Stored records
****************

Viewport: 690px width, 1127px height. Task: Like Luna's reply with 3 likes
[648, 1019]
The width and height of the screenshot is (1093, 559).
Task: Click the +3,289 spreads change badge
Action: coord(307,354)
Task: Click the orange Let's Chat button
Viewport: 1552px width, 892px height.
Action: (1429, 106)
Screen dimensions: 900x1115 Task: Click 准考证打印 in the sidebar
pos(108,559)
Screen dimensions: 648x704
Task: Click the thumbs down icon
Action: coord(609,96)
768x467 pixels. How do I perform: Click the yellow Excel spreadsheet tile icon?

****************

▶ [Activity]
Write out each entry again, character for character.

▶ [The answer]
Viewport: 690px width, 1127px height. Task: Like Luna's reply with 3 likes
[648, 1019]
The width and height of the screenshot is (1093, 559).
Task: Click the +3,289 spreads change badge
Action: coord(307,354)
Task: Click the orange Let's Chat button
Viewport: 1552px width, 892px height.
Action: (1429, 106)
Screen dimensions: 900x1115 Task: Click 准考证打印 in the sidebar
pos(108,559)
Screen dimensions: 648x704
Task: Click the thumbs down icon
Action: coord(609,96)
768x467 pixels. How do I perform: Click the yellow Excel spreadsheet tile icon?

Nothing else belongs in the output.